Toronto-Dominion Bank, Canada’s second-largest lender, should consider buying General Electric Co.’s finance operations to bolster assets in the U.S., National Bank Financial analyst Peter Routledge said.
GE said April 10 that it plans to exit the bulk of its lending business, keeping only operations that support its manufacturing arms.
Toronto-Dominion should consider GE’s commercial lending and leasing business, which includes equipment finance and corporate lending, to address the bank’s “strategic conundrum” of having a lack of assets and a surplus of deposits in the U.S.
“TD will have the opportunity to purchase higher-yielding assets, fund them with the bank’s low-cost deposits that have long economic lives,” Routledge said Monday in a note to clients.

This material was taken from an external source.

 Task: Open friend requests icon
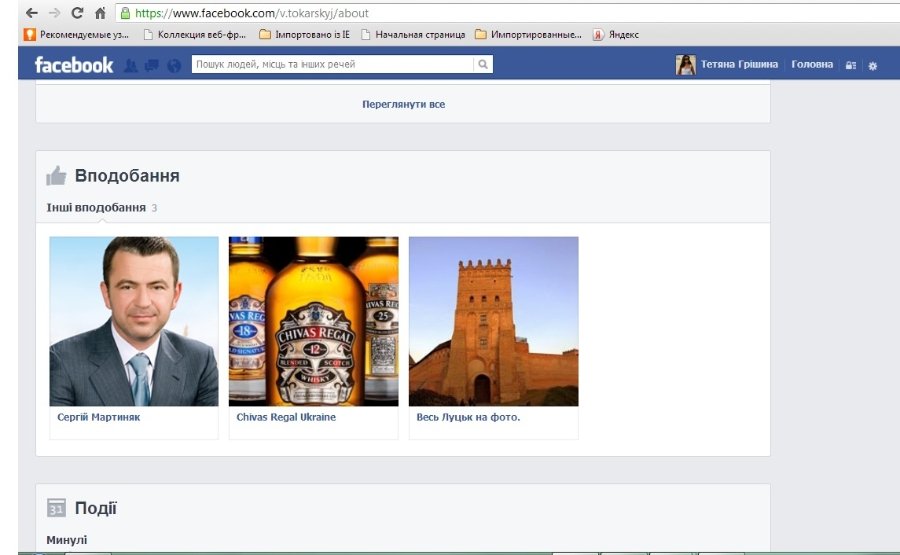click(x=131, y=66)
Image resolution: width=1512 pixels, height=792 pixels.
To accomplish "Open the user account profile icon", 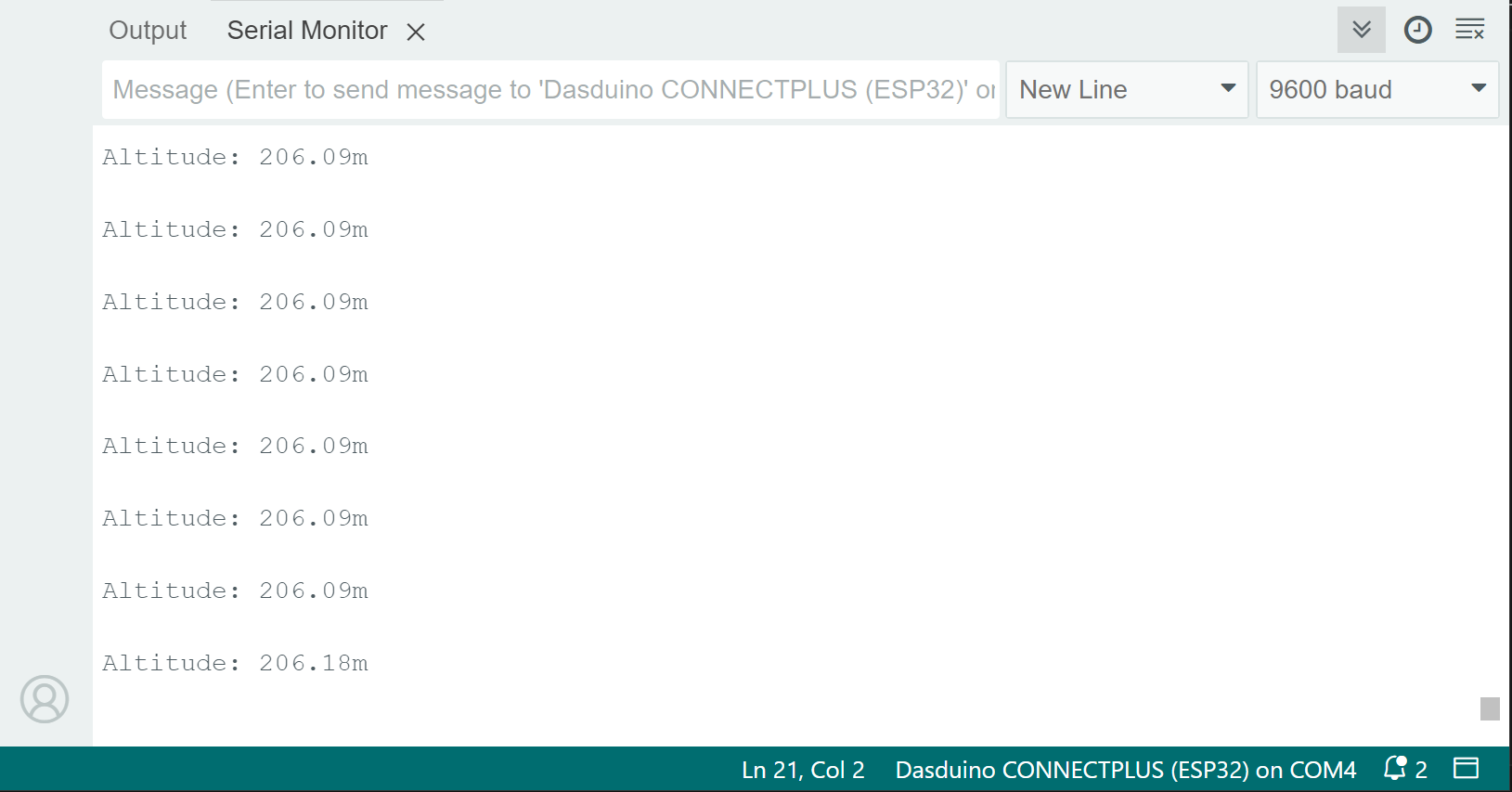I will [x=45, y=699].
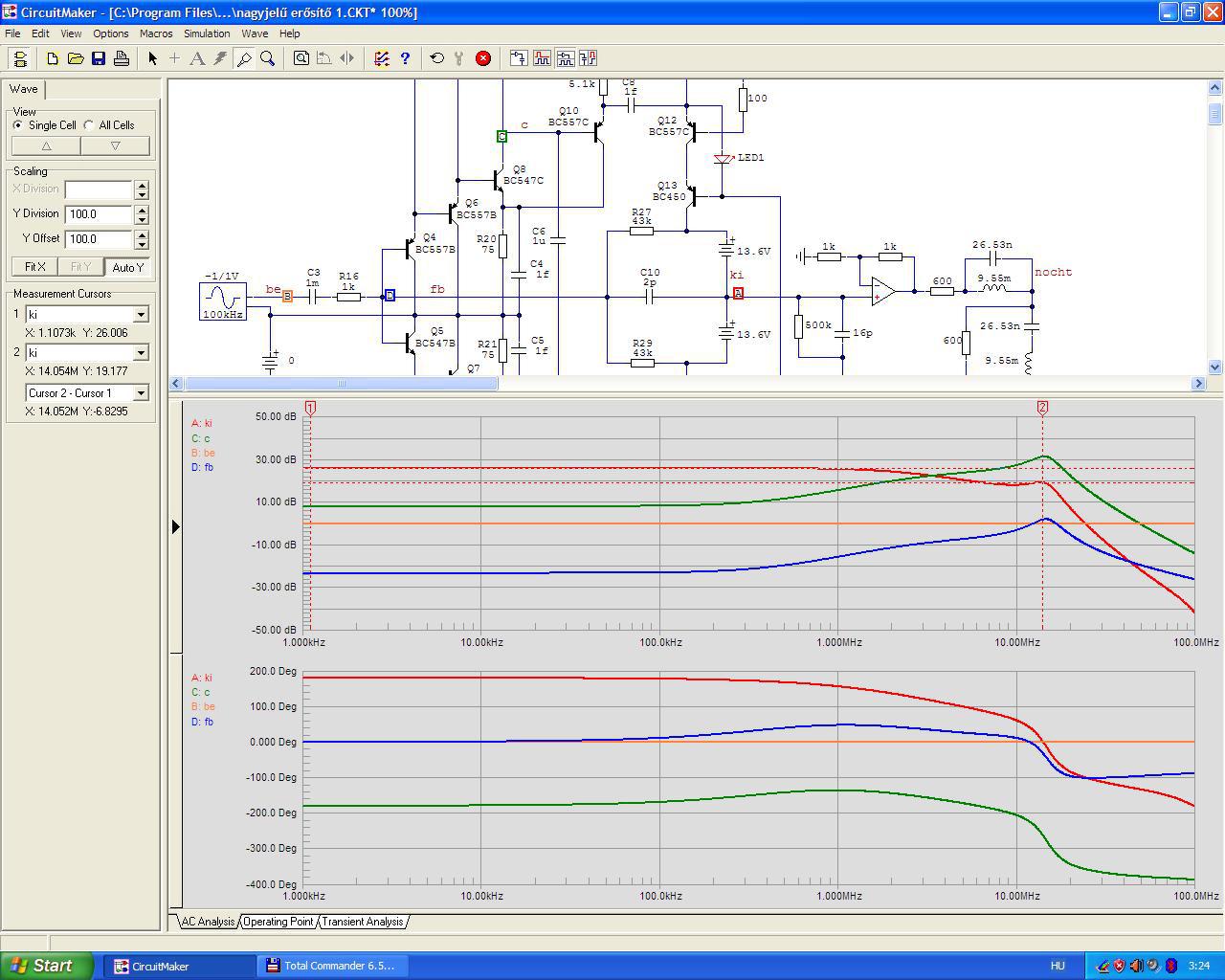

Toronto-Dominion should specifically consider GE’s $74 billion U.S. commercial lending and leasing portfolio and its $16 billion private equity sponsor portfolio, known as GE Antares, which provides senior debt financing to middle market, private-equity backed companies, Routledge said.
“We do not imply that TD would be the sole purchaser of either business -- GE’s 18 to 24 month timetable suggests to us there will be several buyers; nor do we mean to suggest that TD will definitively be a buyer,” Routledge said. “We do hope, though, that the bank has already made inquiries.”